The University of Sydney has expressed outrage over footage showing two NSW police officers pushing a professor and student to the ground during a protest against cuts to higher education.
A spokeswoman for the Univerity said it did not “invite” the officers to its campus where a group of up to 300 students objecting to fee hikes and staff cuts had been protesting peacefully.
It said it was “very disturbed” by two videos; the first showing one of its staff members, Professor Simon Rice, being dragged away by police and thrown to the ground before being ordered to remain seated on a footpath.
The second video which has also gone viral online shows another officer throwing a young, female student against the gutter.
The University spokeswoman said anyone who believes they were “treated poorly” should make a formal complaint against NSW Police, adding that it “strongly defends” their students’ right to protest.
“We did not invite NSW police on to campus today,” the spokeswoman said.
“NSW police did contact us once ahead of the event and twice during it. We confirmed we were aware activity was planned, based on social media.
“We provided no further information or judgment about the activities and did not make any requests.”
Professor Rice, who specialises in teaching about protest law, said he was merely observing Wednesday’s demonstration when an officer used “disproportionate force” and threw him to the ground.
That was after they “kicked my legs out from under me” and he tried to get up, Professor Rice, a chair in law and social justice told the Guardian.
“The only way I could get out was to walk through to Parramatta Road, then when I walked past the police they made a move,” he said.

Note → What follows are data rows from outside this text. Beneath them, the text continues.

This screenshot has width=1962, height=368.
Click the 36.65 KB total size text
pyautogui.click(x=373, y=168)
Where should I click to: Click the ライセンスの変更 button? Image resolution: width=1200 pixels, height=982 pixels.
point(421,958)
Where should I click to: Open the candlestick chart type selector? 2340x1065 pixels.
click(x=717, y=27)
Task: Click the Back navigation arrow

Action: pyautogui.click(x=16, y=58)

“It was violent without causing any particular harm. Disproportionate force, completely unjustified.”
Professor Rice said he was then arrested and fined for breaching COVID-19 restrictions.
University student Shovan Bhattarai who was seen in the other video being pushed to the ground by an officer said she sustained “a deep graze” on her arm and “bruises” on one side of her body.
The woman who was attending the rally said she and a group of friends had been trying to cross the road when “police violently grabbed us, tried to kettle us in, and aggressively accosted some of us”, she said.
“They threw me into the gutter and violently arrested and detained some others,” Ms Bhattarai told the Guardian.
“This is the violent response NSW police dish out to staff and students taking a stand against education cuts. Me and thousands of other students around the country will not be intimidated by these attacks.”
Higher education spokesperson for the Greens Mehreen Faruqi said students were right to be “outraged by what is happening to our universities”.
“They have the right to express their views without being subject to violence or intimidation,” she said.
“NSW police are clearly feeling emboldened at the moment and they went after students and university staff today. It’s incredibly disturbing stuff. Even bystanders weren’t spared.”